Fenno: A cold day in hell

BY

It was a cold day in hell. There were a lot of signs pointing in that direction, but Fenno was absolutely sure of it once he saw James stroll in ten minutes late to Liz Warren’s bankruptcy class, take off his parka and gloves, and mutter something about having to put chains on his tires. Also, the icicles on his pitchfork rendered it too heavy to use to stab the laptop screens of classmates who had souls and therefore dared to play solitaire or Snood during class. Everyone got high scores!

Fenno decided to figure out what was going on. The easiest thing would have been to ask James directly, but that would have been risking a conversation. Instead, Fenno trudged off in the direction of Areeda. But Stephen said that Arthur Miller had been completely snowed in. Fenno declined the offer of iced coffee.

Off to Griswold. Professor Hanson was crying, and the last day of Torts was still months away. “My Corporations class has ruined Cardozo! I love Cardozo,” he blubbered. Fenno offered him one of the Diversity Cookies he’d picked up in the Lehmann Lounge. Unable to choose only one, Hanson shoved all ten of them in his mouth at the same time, just to be fair. Greatly relieved to have someone to talk to at last, he continued: “Mmmph mmph mmchhk, mmffchk.”

“Yes, you are much too tall to cry,” Fenno replied. Hanson swallowed, slouched a bit, and explained, “They mocked the ‘punctilio of an honor’ speech. They were all laughing at Cardozo. I knew I shouldn’t have let Joe Nuccio read it aloud.” Fenno reached up and gave Hanson a hug. And since he’d attended an ’80s retro anti-war rally in the Square that morning, Fenno knew he was in a perfect position to help out. As he left, Fenno casually dropped a couple “No Nootch” stickers on his chair.

Still not satisfied that all was right with Harvard Law, Fenno sprinted back through Areeda and out the front doors of Langdell. He caught Brent Bickley, Dave Axelrod, Justin Tichauer and Mike Gottlieb taking a study break on the steps. Fenno hailed them: “What’s up fellas?”

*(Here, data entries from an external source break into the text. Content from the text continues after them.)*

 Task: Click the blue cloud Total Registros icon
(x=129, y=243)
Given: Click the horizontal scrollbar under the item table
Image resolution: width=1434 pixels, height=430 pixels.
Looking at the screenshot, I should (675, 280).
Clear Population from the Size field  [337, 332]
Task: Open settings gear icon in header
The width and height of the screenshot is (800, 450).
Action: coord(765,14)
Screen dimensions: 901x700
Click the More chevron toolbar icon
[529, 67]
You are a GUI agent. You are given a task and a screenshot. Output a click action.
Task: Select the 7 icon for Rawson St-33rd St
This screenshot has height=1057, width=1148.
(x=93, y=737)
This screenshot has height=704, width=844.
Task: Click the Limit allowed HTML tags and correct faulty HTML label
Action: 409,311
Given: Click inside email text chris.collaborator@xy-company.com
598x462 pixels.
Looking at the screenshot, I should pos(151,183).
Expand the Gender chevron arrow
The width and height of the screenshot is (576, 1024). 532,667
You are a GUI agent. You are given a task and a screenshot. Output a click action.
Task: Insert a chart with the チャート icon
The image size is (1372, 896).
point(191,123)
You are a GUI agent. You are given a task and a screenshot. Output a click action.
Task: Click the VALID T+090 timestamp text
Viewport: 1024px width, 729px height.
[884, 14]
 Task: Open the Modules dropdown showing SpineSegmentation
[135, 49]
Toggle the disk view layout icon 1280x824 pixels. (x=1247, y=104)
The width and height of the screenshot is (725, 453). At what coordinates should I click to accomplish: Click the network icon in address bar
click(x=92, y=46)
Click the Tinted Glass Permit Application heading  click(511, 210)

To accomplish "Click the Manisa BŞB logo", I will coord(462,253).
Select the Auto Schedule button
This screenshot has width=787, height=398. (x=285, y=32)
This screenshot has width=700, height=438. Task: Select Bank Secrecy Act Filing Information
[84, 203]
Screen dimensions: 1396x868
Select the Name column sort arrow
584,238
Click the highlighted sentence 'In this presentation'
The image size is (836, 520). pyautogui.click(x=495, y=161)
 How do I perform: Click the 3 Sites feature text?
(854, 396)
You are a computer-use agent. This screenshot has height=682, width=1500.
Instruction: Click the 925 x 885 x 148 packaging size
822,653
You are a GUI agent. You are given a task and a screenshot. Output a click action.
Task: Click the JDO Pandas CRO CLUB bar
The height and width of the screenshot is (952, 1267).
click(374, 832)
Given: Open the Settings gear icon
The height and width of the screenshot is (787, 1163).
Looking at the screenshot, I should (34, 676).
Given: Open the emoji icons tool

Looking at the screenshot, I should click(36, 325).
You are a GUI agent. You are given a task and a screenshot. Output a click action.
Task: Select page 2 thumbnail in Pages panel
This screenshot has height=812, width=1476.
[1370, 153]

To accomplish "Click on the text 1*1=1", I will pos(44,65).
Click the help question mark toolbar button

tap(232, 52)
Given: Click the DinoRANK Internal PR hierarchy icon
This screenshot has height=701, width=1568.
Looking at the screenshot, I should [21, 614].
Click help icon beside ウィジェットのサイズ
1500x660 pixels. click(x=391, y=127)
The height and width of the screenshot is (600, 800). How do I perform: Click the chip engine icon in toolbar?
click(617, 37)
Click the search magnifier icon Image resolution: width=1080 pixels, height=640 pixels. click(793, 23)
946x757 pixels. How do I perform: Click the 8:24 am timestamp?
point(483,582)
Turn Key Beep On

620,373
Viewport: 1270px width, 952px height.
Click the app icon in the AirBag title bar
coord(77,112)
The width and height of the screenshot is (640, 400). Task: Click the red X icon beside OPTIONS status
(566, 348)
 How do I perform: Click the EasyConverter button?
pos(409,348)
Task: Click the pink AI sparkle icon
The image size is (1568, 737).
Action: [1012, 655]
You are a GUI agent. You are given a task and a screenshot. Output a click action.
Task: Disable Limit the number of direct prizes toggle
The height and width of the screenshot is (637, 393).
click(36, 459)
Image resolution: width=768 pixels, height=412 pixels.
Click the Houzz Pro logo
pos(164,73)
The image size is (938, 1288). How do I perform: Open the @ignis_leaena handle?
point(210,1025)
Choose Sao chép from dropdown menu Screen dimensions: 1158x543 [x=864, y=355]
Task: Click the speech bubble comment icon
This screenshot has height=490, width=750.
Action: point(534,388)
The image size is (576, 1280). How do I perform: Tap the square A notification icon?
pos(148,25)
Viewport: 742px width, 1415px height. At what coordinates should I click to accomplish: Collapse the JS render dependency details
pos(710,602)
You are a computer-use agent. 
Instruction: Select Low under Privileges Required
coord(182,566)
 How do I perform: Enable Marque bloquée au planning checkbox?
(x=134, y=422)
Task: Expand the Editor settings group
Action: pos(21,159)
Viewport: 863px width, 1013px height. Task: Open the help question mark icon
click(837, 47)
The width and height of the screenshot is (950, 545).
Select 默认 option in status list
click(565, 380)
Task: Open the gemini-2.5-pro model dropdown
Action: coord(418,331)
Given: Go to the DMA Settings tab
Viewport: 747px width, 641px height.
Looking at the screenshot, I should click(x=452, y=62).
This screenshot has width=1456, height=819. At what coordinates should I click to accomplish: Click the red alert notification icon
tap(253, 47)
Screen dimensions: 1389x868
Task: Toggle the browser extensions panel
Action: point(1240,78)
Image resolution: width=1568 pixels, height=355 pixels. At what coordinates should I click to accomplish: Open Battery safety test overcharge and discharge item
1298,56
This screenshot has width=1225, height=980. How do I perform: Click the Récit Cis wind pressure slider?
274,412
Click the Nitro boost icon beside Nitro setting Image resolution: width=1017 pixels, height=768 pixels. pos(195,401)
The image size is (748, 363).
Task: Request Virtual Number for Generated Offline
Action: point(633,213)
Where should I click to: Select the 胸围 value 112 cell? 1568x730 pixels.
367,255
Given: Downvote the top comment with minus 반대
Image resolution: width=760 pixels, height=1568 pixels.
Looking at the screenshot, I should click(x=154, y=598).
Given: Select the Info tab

“Me and the crew is just chillin’,” said Dave. “We were thinking about maybe going wilding later. Want in?” Fenno paused. He’d heard of this before. Wilding involved sitting outside Pound Hall drinking forties during a seriously in-your-face discussion about the ideal incentive structure for maximum deterrence against insider trading. There was also a lot of shoulder-punching.

Fenno politely declined: “No, too extreme for me, dudes.” Fenno also thought he might not have enough hair product to hang. Brent turned to Justin. “Dude, have any hair product? I just ran out.” Tichauer responded by putting his cigarette out on Brent’s arm. End of conversation.

Fenno took his leave and sloughed back through Langdell. He heard a loud screech overhead. Looking up, he saw the library hawk. It had a crow in its mouth. The crow had a piece of cheese in its mouth. Fenno asked the hawk if he knew anything about the source of the troubles at the Law School. But the hawk wasn’t falling for that old trick. He flew off south, in the direction of the yard. Fenno watched him go, and noticed a strange mist wafting from the roof of Austin Hall. Ever suspicious and handsome, Fenno ran as fast as he could to Austin. It was very dark inside. The front doors creaked open of their own accord. Fenno stepped inside and felt a chill run down his spine. He heard organ music. He turned off his walkman. He heard live organ music. Oh, and some wailing coming from upstairs. He grabbed a torch from off the wall and quietly started up the staircase.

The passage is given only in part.